Los Estados miembro de la Unión Europea han logrado un acuerdo para adoptar el 21º paquete de sanciones contra Rusia, una nueva ronda de medidas con la que el bloque busca reforzar la presión económica sobre Moscú por la invasión de Ucrania y seguir limitando su capacidad para sostener la guerra.
Así lo ha confirmado la Presidencia irlandesa del Consejo de la UE, que ha celebrado el entendimiento alcanzado en las primeras semanas de su mandato y ha destacado que esta nueva ronda "ataca aún más las fuentes de ingresos" de Moscú, dificulta la actividad de la denominada "flota fantasma" y altera las cadenas de suministro rusas. "Europa está con Ucrania frente a la brutal guerra de agresión de Rusia", ha señalado la ministra irlandesa de Exteriores, Helen McEntee.
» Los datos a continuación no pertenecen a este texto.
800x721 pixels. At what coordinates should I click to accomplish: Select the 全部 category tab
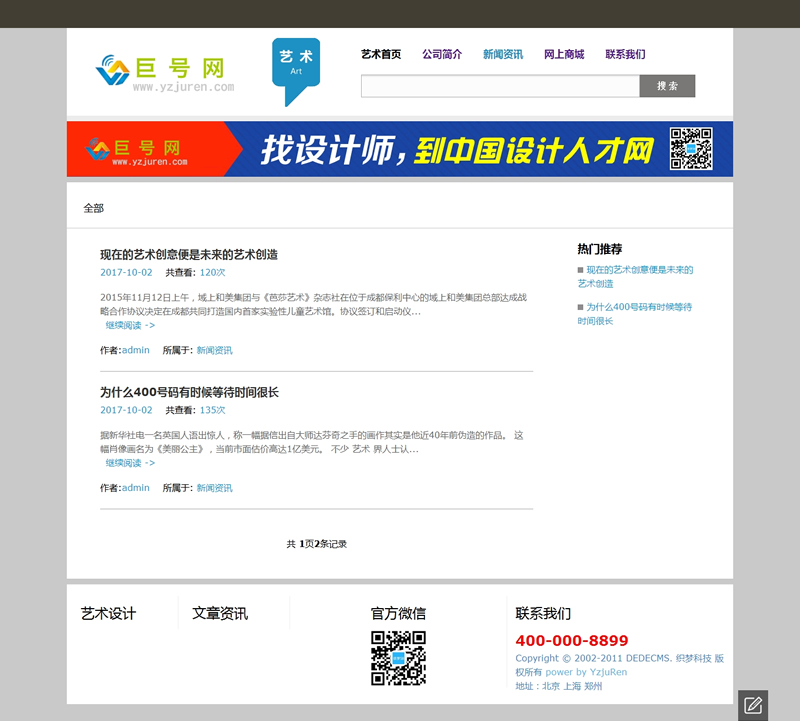(93, 208)
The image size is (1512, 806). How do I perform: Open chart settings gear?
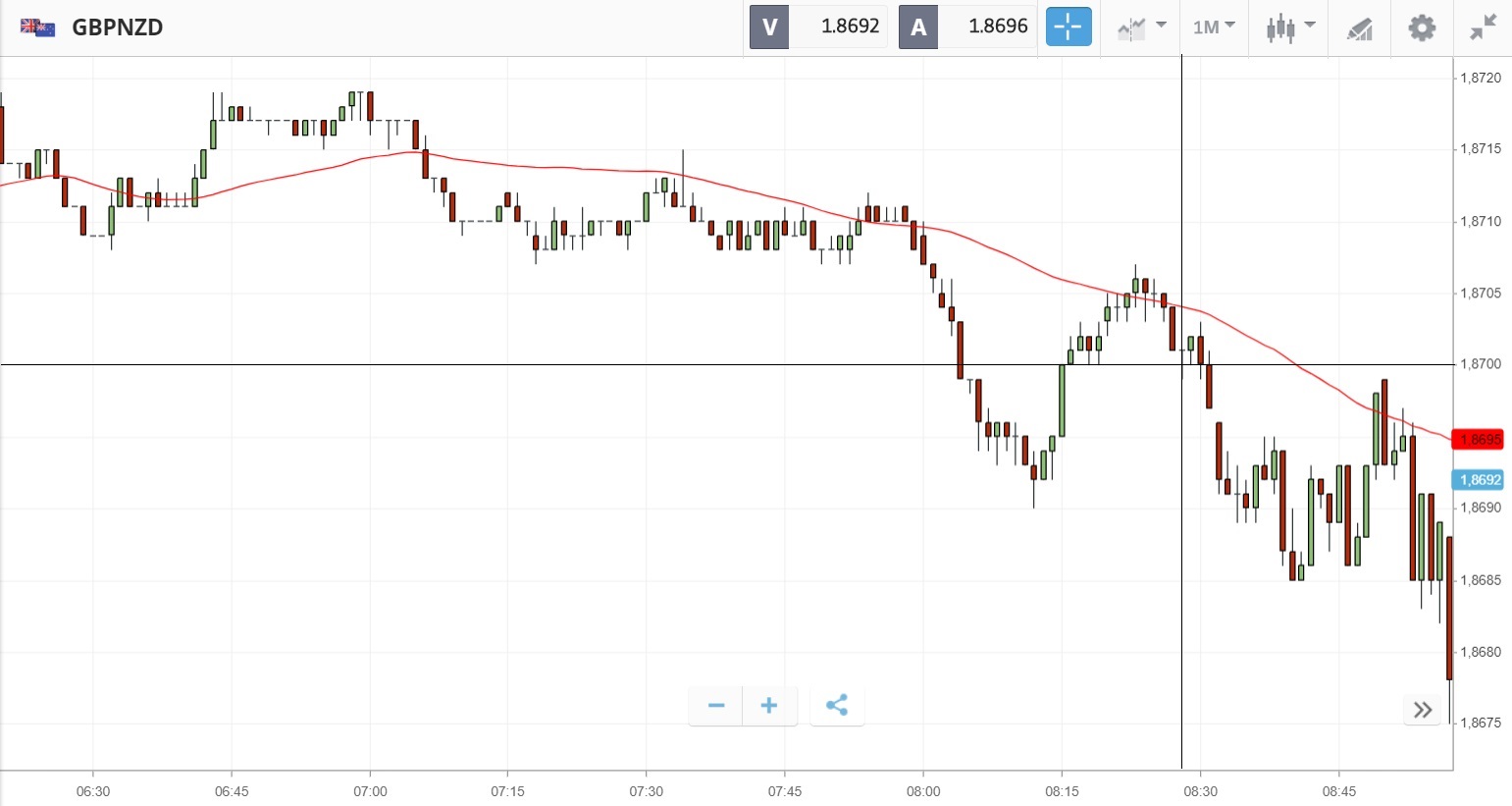click(1422, 27)
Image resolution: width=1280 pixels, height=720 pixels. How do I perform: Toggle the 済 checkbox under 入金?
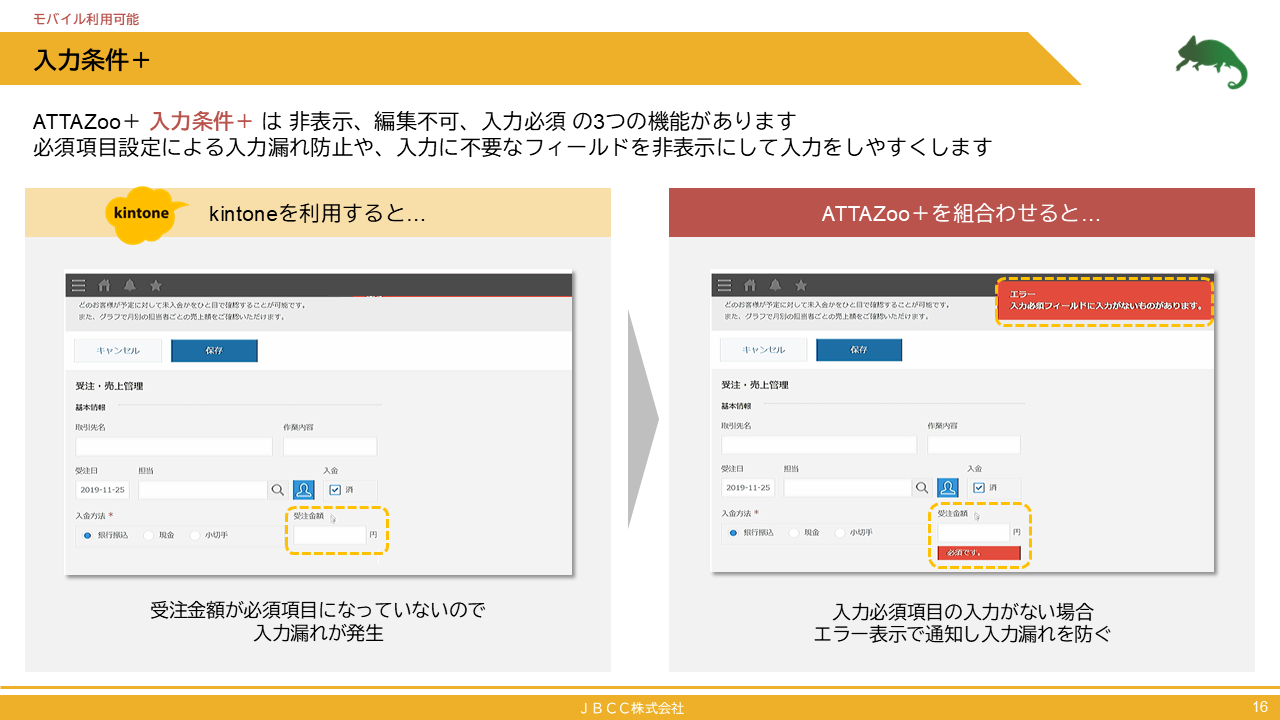tap(336, 489)
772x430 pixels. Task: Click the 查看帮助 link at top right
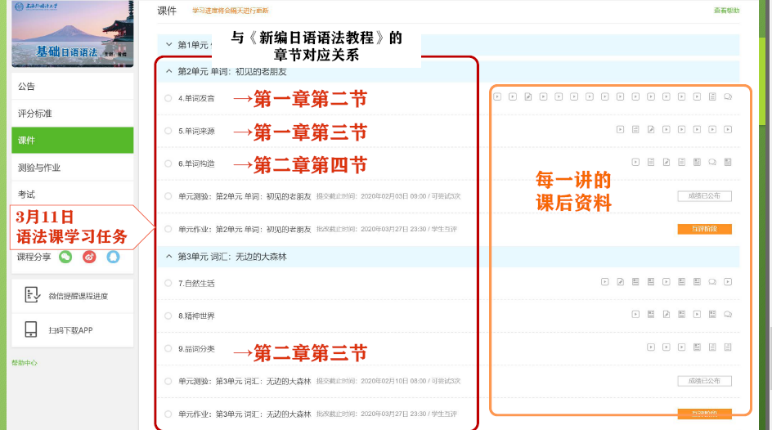[727, 10]
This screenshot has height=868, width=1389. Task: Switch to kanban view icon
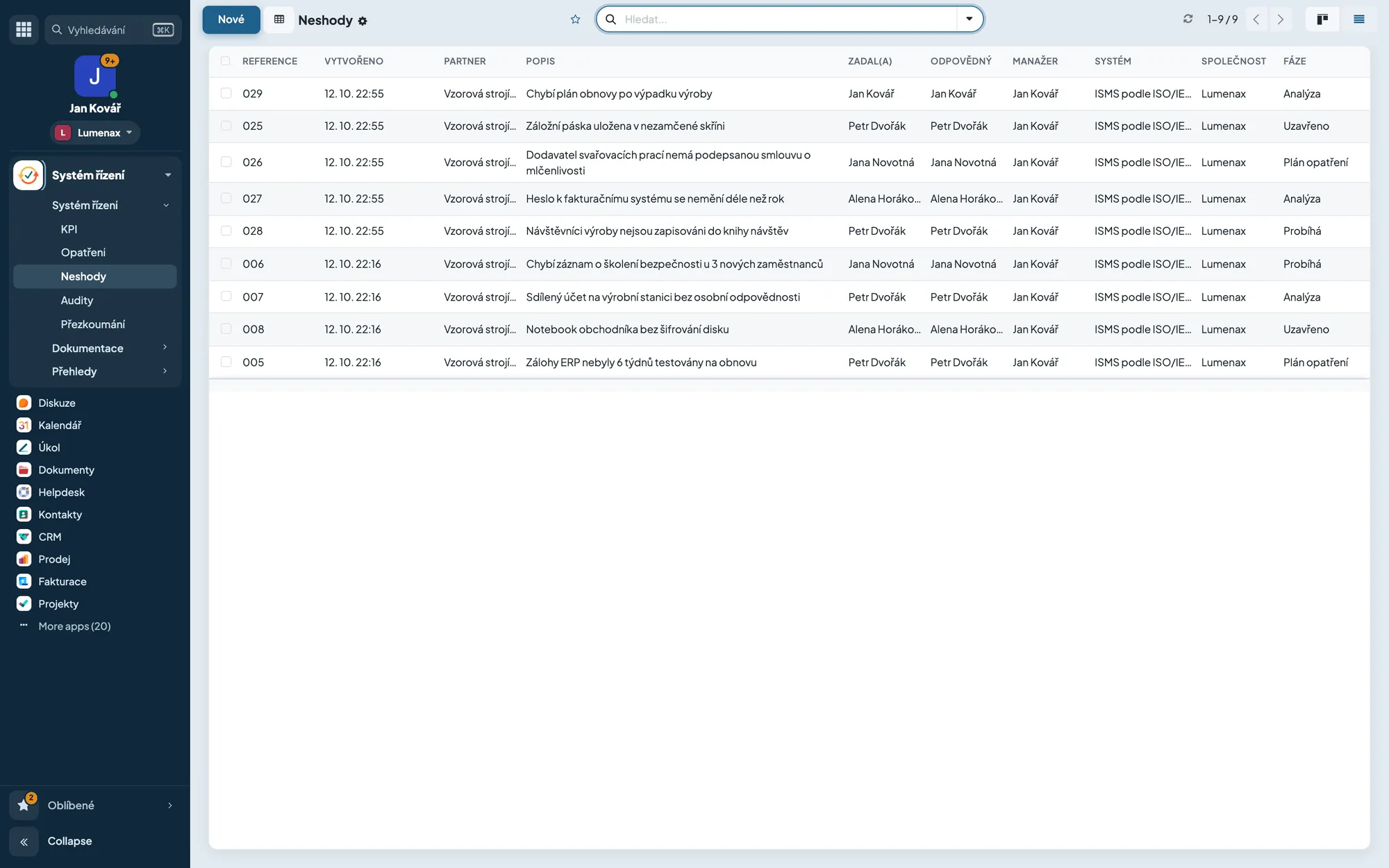pos(1322,19)
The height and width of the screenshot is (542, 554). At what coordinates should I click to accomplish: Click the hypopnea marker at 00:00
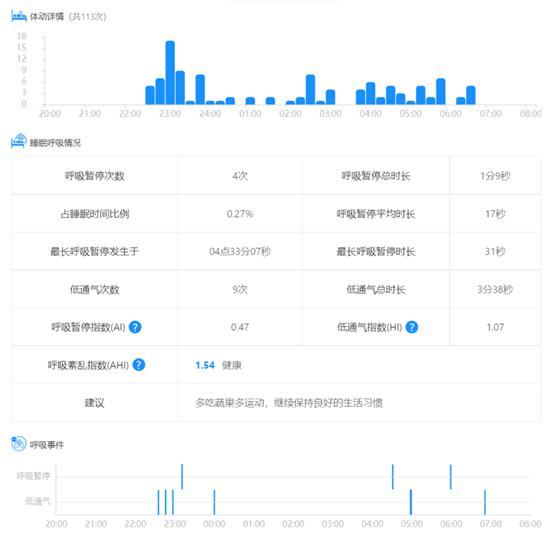pos(214,502)
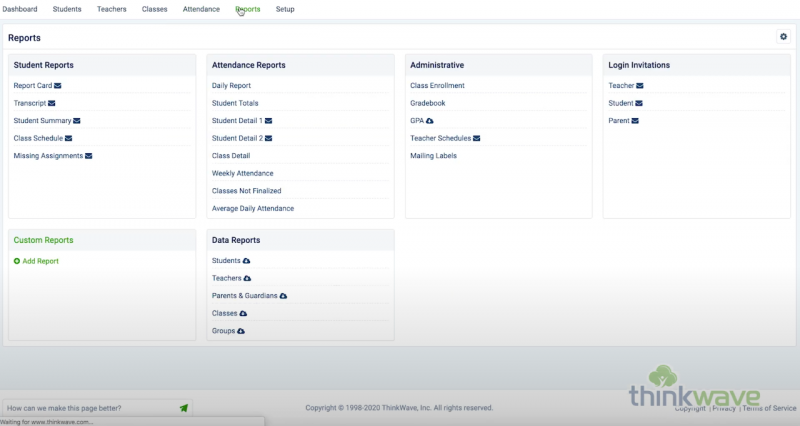Click the envelope icon beside Teacher login invitation

[640, 86]
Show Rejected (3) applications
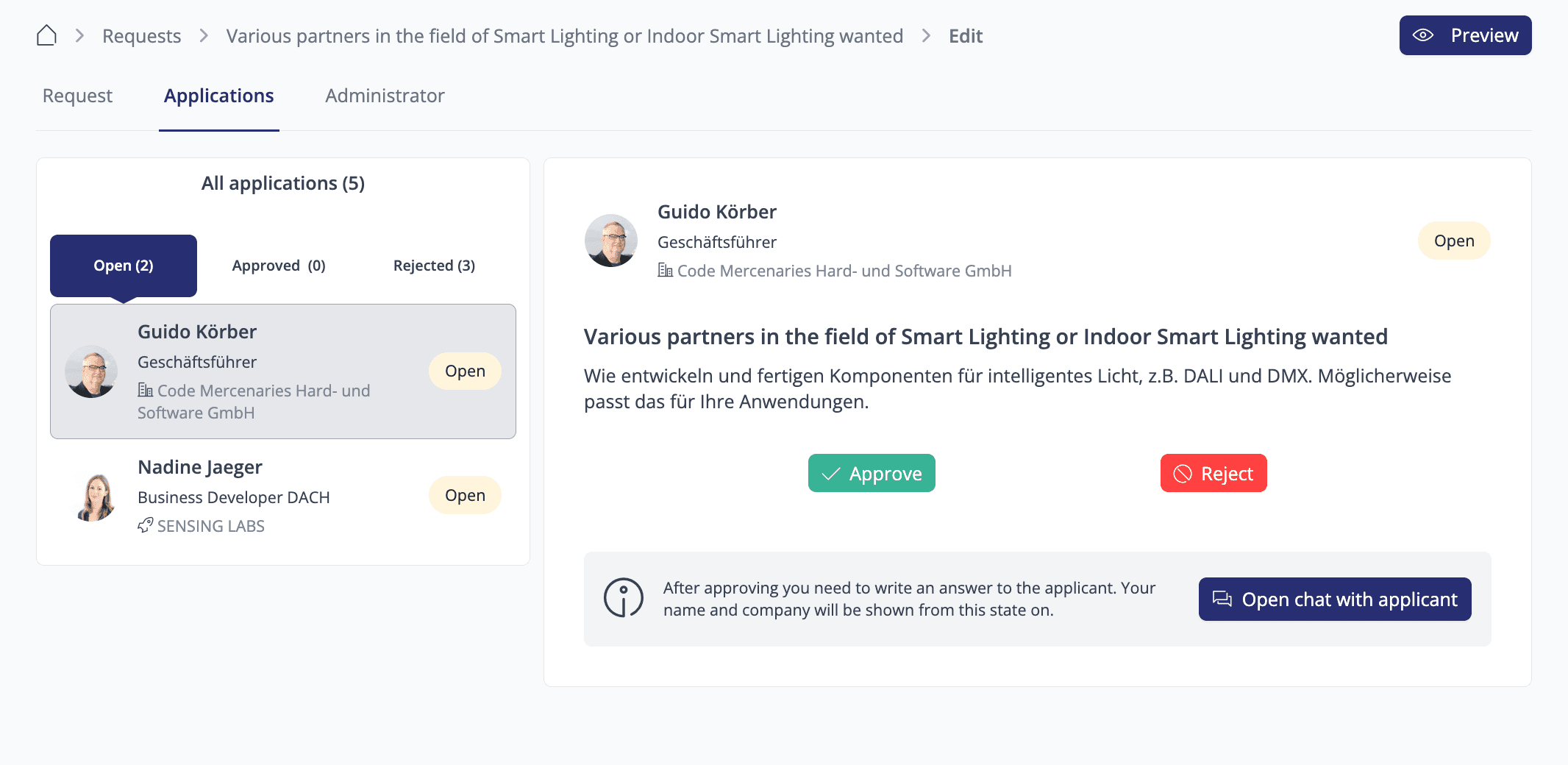This screenshot has height=765, width=1568. click(434, 266)
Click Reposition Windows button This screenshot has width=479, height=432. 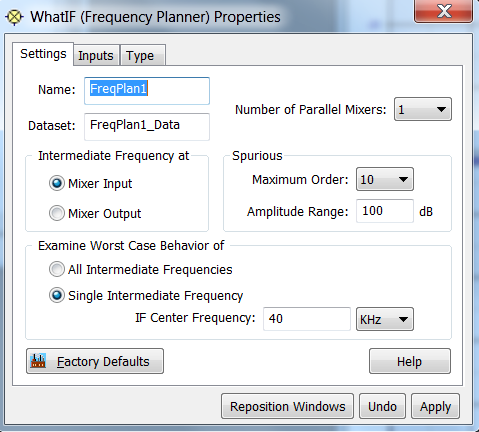[x=287, y=406]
El acuerdo político ha sido alcanzado por los embajadores de los Veintisiete tras meses de negociaciones y después de resolver los últimos asuntos pendientes sobre un paquete que prorroga durante otros doce meses el actual mecanismo de limitación del precio del petróleo ruso, amplía las restricciones al sector financiero y a las criptomonedas, incluye nuevas designaciones de buques y facilitadores empleados para eludir las sanciones y endurece las medidas dirigidas contra la industria militar rusa.
Las sanciones contra Rusia
El consenso entre las capitales se había visto bloqueado durante los últimos días por las reservas planteadas por Grecia sobre parte de las medidas relativas al transporte de gas natural licuado (GNL) ruso hacia terceros países, al considerar que las restricciones tendrían un impacto limitado sobre las exportaciones rusas y perjudicarían principalmente a la industria naviera europea.